スポーツ走行以外でも案外使える!? AT車の「パドルシフト」
パドルシフトはMT車のようなシフトチェンジをAT車でも可能にするための装備。マニュアルモードやスポーツモードを備える走りが魅力のスポーティなモデルに加え、最近では一部軽自動車などにも採用されており、ハンドルの裏面に取り付けられたパドル(レバー)や、グリップ部分近くに配置されたボタンを操作することで、走りに合わせた任意のシフトポジションをドライバーの意思で選択できるようになっている。
約30年前、フェラーリのF1マシンで初採用されたセミオートマチックシステムに連動するカタチで誕生したパドルシフトは、数年後、同じくフェラーリの市販モデルへとフィードバックされ、現在では多くのクルマで採用されるポピュラーな装備に。その最大の利点は、ハンドルから手を放すことなく素早いシフト操作が可能な点にほかならない。

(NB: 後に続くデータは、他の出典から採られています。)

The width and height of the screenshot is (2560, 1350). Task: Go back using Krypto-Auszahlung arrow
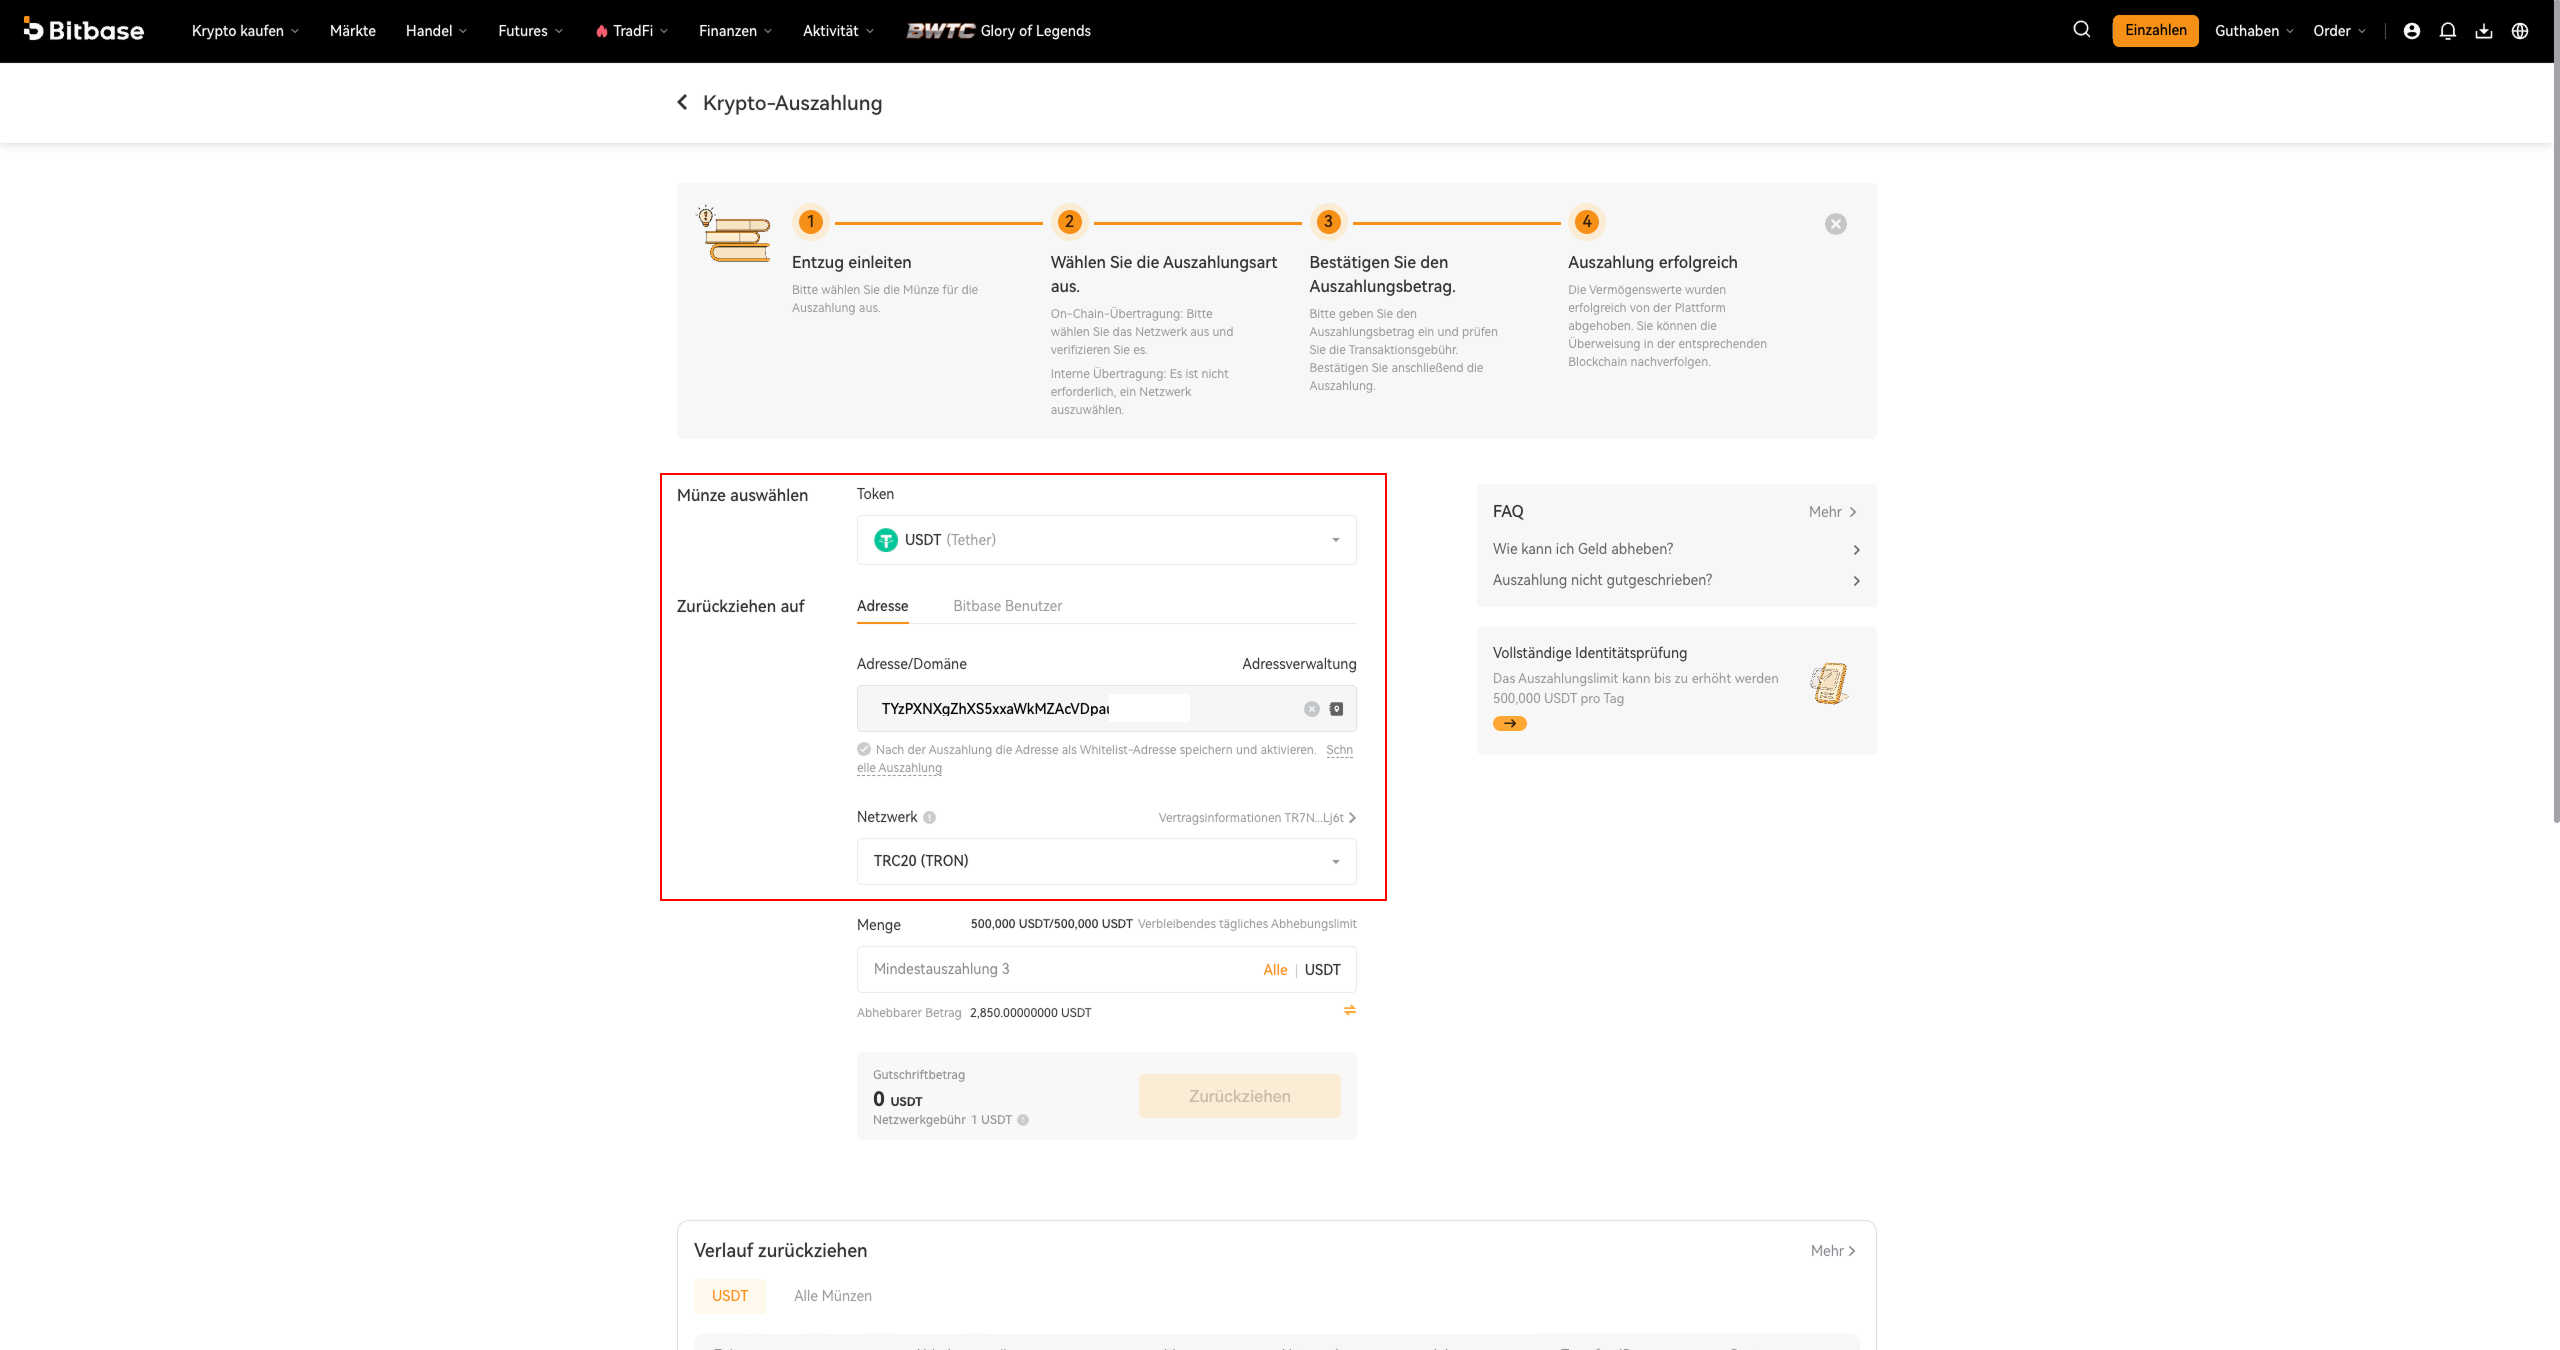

Dレンジで街中を走る際にはほぼ出番のないパドルシフトだけに、スポーツ走行をしないという人にはあまり縁のない装備と思われがちだが、エンジンブレーキを積極的に使用したいアップダウンの激しい峠道などを走る場合には案外便利なもの。
勾配やカーブに合わせた小まめなシフトアップやシフトダンをハンドルから手を放すことなく安全にできるため、キビキビとしたスムーズな走りをすることを可能としてくれる。